-- PROBLEM SET --
A - Summarize the Peekskill article below in two sentences.
B - For each statement below, say yes or no according to the Peekskill article that follows, and quote the words from the article that decide it.
(i) George Pataki served as mayor of Peekskill.
(ii) The author found a Starbucks in Peekskill.
(iii) Many people alive today remember the story the author refers to.
C - Answer these questions using the Peekskill article below.
(i) What date appears under the author's name?
(ii) Which river did the author catch glimpses of while driving through Peekskill?
(iii) According to the headline, who was attacked at a New York concert?

-- PASSAGE PROVIDED --
◆ ◆ ◆ ◆ ◆ ◆ ◆
Saturday, October 3, 2009

Sixty Years Since the Peekskill Riots

Sixty Years Since the Peekskill Riots

http://www.forward.com/articles/113279/

Two Decades Before Woodstock, Attacks on Blacks and Jews at a New York Concert

By Jeffrey K. Salkin
September 02, 2009

The last time I was in Peekskill, New York I was desperate for a
Starbucks. Alas, no Starbucks in Peekskill. But that did not prevent
me from driving through its streets, catching glimpses of the Hudson
River, and remembering that L. Frank Baum, the author of "The Wizard
of Oz," apparently spent part of his youth in Peekskill (as did Mel
Gibson, Paul "Pee-wee Herman" Reubens, and former New York governor
George Pataki, who has lived there for essentially his whole life and
who served as its mayor) and knew of a local yellow brick road that
inspired him to write.

Yet, there is something else about Peekskill. There are probably not
many people alive today who remember it; perhaps long-time, aging
residents or scholars of American social or musical history. It is a
story of terror, a cautionary tale for an America in which
vituperation barely tries to pass for civilized discourse.
◆ ◆ ◆ ◆ ◆ ◆ ◆
-- DATASET --

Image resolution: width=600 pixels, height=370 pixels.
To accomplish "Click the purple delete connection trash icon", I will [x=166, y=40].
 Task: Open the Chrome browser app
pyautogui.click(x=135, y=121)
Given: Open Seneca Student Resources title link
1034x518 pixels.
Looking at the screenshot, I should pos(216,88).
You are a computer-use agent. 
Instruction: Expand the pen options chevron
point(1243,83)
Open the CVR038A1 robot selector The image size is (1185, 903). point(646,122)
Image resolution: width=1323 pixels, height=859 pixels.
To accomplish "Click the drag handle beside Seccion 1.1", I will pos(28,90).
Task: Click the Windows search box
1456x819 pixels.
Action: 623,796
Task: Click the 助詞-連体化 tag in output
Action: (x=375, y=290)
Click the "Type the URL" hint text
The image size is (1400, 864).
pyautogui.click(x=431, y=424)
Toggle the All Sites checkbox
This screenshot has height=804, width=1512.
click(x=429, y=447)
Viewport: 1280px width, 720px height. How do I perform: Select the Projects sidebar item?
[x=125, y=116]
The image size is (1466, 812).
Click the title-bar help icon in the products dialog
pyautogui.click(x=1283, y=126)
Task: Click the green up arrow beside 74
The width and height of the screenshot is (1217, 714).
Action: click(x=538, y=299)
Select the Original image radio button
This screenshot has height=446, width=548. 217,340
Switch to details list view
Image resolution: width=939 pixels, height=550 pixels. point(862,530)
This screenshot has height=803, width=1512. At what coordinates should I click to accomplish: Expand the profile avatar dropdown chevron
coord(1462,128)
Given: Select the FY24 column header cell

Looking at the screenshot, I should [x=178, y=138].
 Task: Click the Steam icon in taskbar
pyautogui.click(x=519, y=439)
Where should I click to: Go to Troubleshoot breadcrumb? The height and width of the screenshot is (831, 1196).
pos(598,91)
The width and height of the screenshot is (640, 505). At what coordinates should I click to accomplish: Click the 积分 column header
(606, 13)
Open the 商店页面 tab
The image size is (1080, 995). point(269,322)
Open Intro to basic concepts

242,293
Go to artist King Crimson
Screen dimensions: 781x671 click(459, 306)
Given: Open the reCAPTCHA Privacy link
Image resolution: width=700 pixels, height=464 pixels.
◆ ◆ ◆ ◆ ◆ ◆ ◆
-- ANSWERS FOR THE EXERCISE --
A - The author recalls driving through Peekskill, New York, without finding a Starbucks, and remembering that L. Frank Baum apparently spent part of his youth there and knew of a local yellow brick road that inspired him to write. The author adds that there is something else about Peekskill that probably few people alive today remember: a story of terror and a cautionary tale for an America in which vituperation barely tries to pass for civilized discourse.

B -
(i) Yes: "who served as its mayor"
(ii) No: "Alas, no Starbucks in Peekskill."
(iii) No: "There are probably not many people alive today who remember it"

C -
(i) September 02, 2009
(ii) The Hudson River
(iii) Blacks and Jews